Reactive programming and reactive streams

It is important to make a distinction between reactive systems and reactive programming because these two completely different concepts are often confused. Reactive systems are responsive, resilient, elastic, and message driven as per preceding paragraphs. This description shows that reactive systems are an architectural approach to design distributed responsive systems. Reactive programming, however, is a software design approach which focusses on asynchronous data streams. Everything in the application is seen as a stream of data which can be observed (observer pattern). An interesting approach to simplify the challenges of reactive programming are Reactive eXtensions , an “API for asynchronous programming with observable streams”. Reactive Programming can help to build a system based on the principles of the Reactive Manifesto, but the use of reactive programming doesn’t necessarily mean that a system is reactive.

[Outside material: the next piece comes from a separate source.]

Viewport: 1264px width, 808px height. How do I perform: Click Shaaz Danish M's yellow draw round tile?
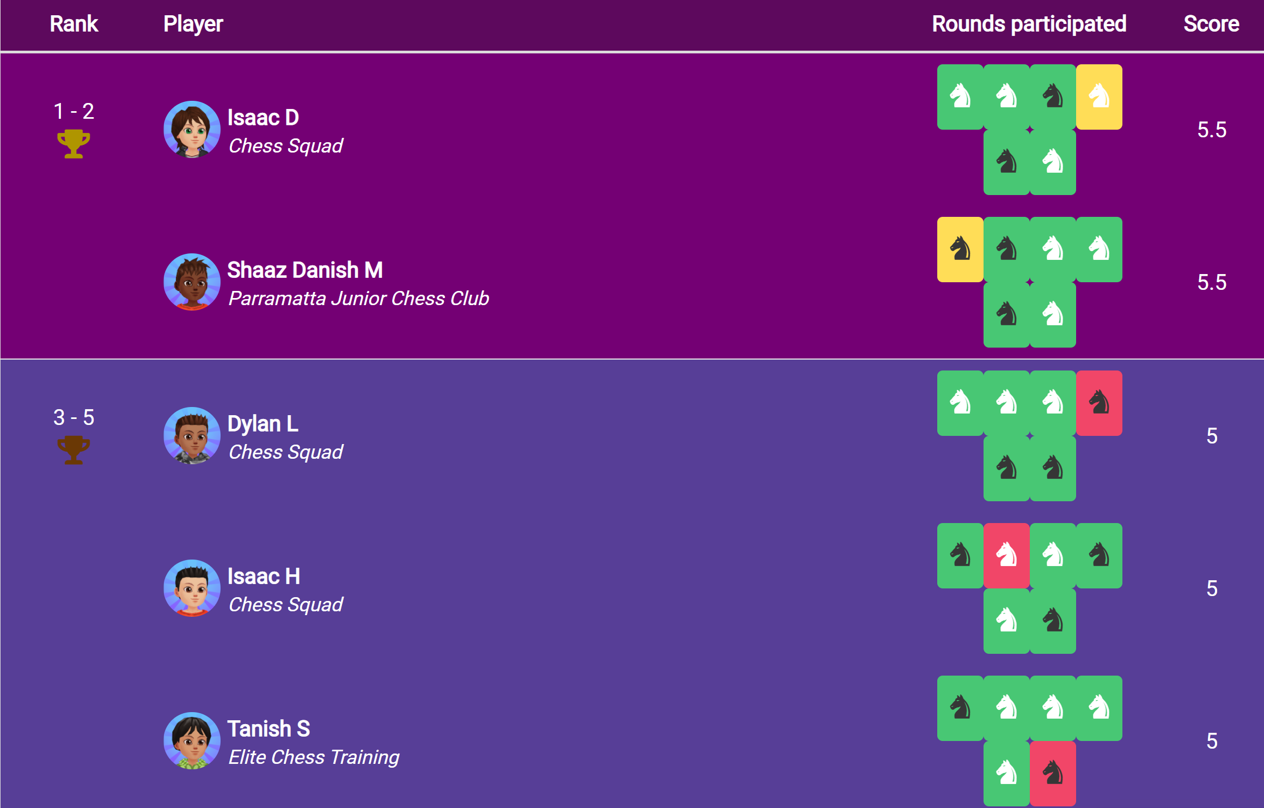pos(960,250)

Reactive Streams is an initiative to define a standard for asynchronous stream processing with non-blocking backpressure. The main goal of this concept is to control the exchange of streaming data across an asynchronous boundary. Backpressure is an integral part of this model: The recipient is only sent as much data as it can process or buffer in and the receiver explicitly requests the data according to its capacity. This means, the sender may only send as much data as the receiver has requested.

The goal behind the Reactive Streams’ specification is to create the basis for compatible implementations that can communicate with each other. This specification includes a minimal set of interfaces, methods, and protocols, that define operations and entities that are necessary to implement a compatible version.